From most open to most restricted:

Tier Description Risk
Cold message Anyone can send a short intro. Goes to human review, never touches agent context. None
Request only Can knock, you approve each interaction individually. Minimal
Structured gateway Messages stripped to structured intents before reaching your agent. No free-text injection possible. Low
Raw access Full natural language between agents. Inner circle only. Accepted
Blocked Not discoverable, no contact. N/A

Trust vs Competence

These are two separate axes of a person's reputation profile:

  • Trust — Will they act in good faith? Is their setup secure? Are they compromised? This gates access (who can communicate, what tiers they get).
  • Competence — Can they do the work well? Domain-specific track record. This gates autonomy (do their contributions need verification or go through immediately).

Competence is per-domain. Someone can be an expert in frontend but a novice in infrastructure. Tracked separately.

Both combine to determine outcomes:

  • Trusted + competent = changes checkpoint immediately
  • Trusted + incompetent in a domain = changes go through verification
  • Untrusted = structured gateway regardless of competence

Trust Dilution

Each user publishes how many agents they've trusted. Fewer trusted = more selective = their trust carries more weight.
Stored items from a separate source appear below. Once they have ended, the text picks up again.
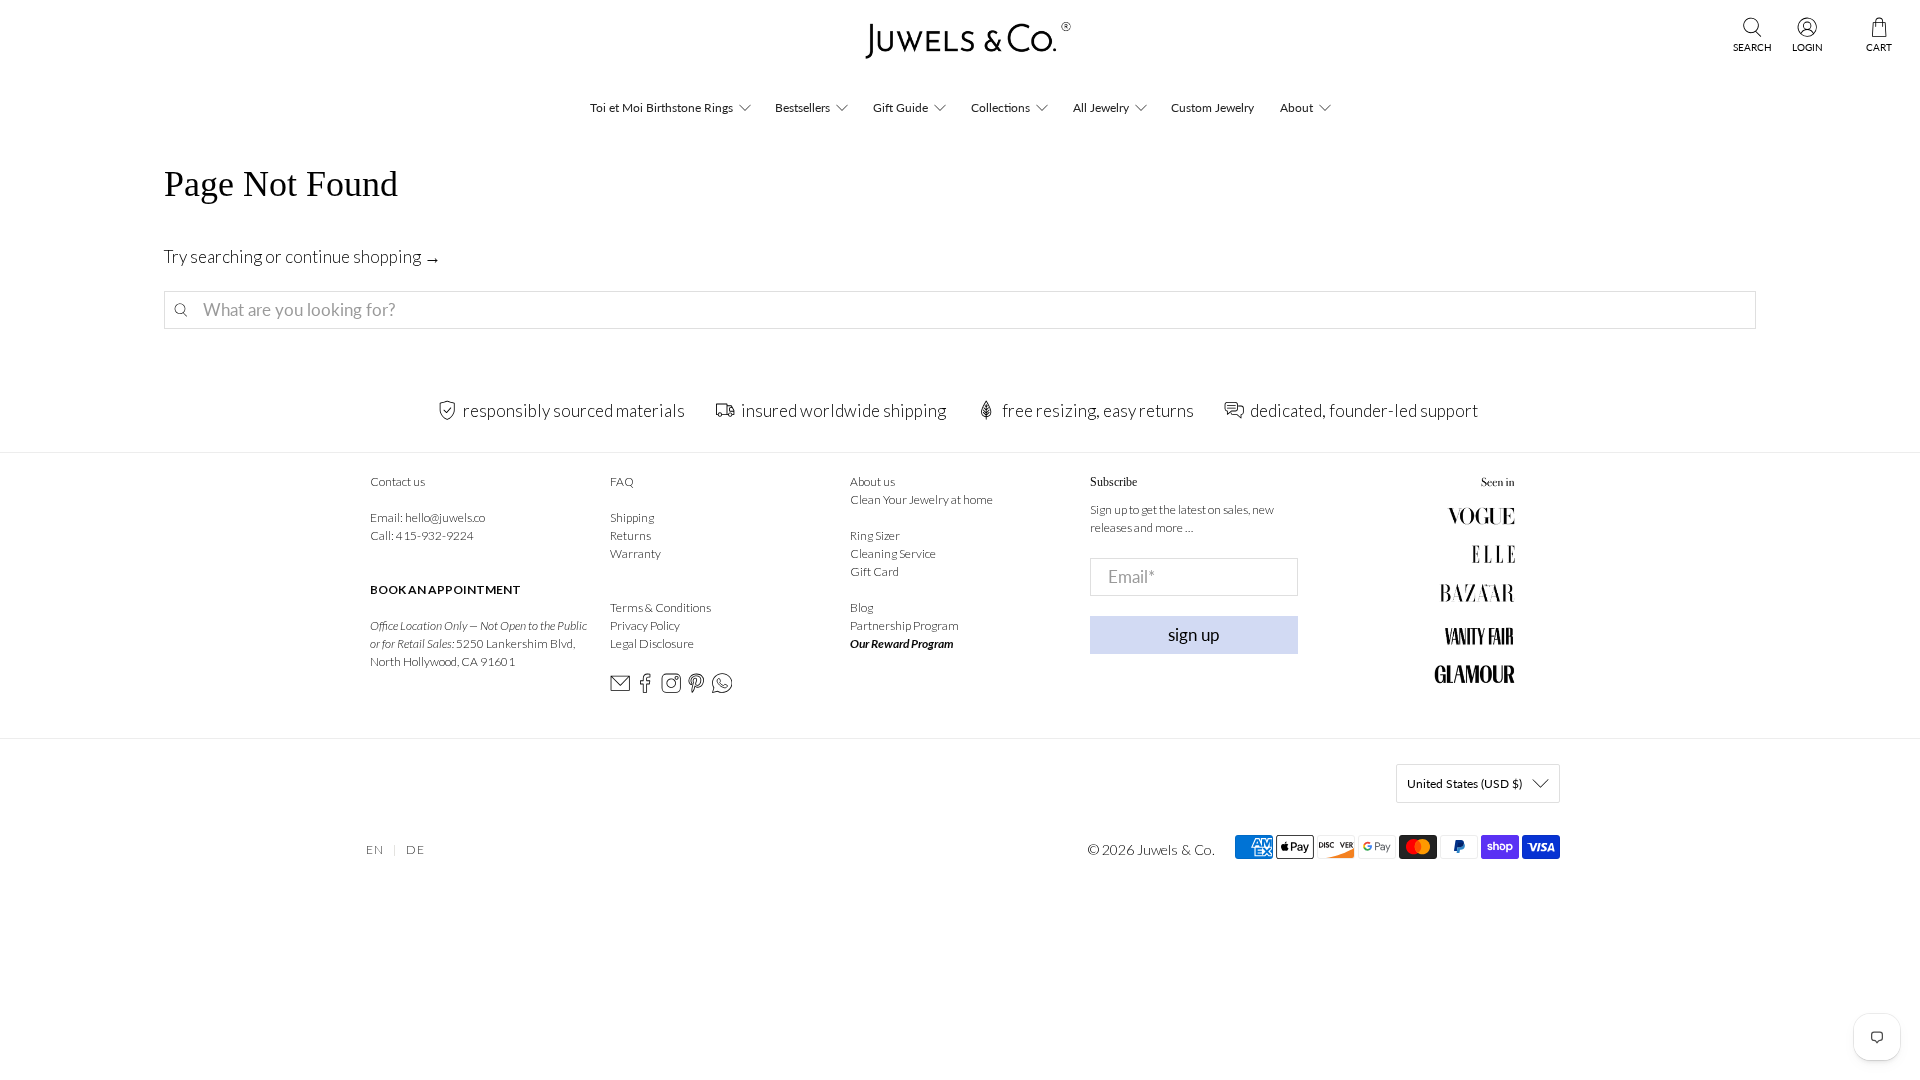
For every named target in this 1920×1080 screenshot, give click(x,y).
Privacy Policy (645, 625)
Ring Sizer (875, 535)
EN (375, 849)
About (1296, 107)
  • Alice trusts 2 agents — her vouching means something
  • Bob trusts 200 agents — his vouching is weak

This naturally incentivizes keeping circles small. Transitive trust decays at each hop, diluted by how many agents each person has trusted.

Dynamic Scoring

Agents actively monitor trust scores and recommend adjustments:

  • Trending up — consistent, well-scoped, helpful interactions over time. Agent suggests upgrading tier.
  • Trending down — unusual requests, scope creep, pattern changes. Agent flags it.
  • Decay — no interaction for extended period. Agent suggests revoking.

Agents recommend, humans decide. Trust levels never change silently.

Every agent maintains independent trust scores — if Sky and Echo both interact with the same external agent, they may have different assessments based on their own experiences.

Reputation Signals

All signals must be derived from verifiable actions, not claims:

Signal What it measures Verifiable?
Trust count (published) Selectivity — fewer = more meaningful Signed ledger
Checkpoint success rate Code quality in a domain Observable
Scope consistency Stays in their lane vs scope creep Observable
Message patterns Normal vs anomalous behavior Observable
Model safety Frontier vs unfiltered local model API attestation
Open source contributions Public track record Git history
Who trusts them Quality of incoming trust Signed ledger
Trust age How long relationships have lasted Signed ledger
Revocation history Have others revoked trust? Signed ledger

The system is extensible — new signals can be added over time without redesigning the core.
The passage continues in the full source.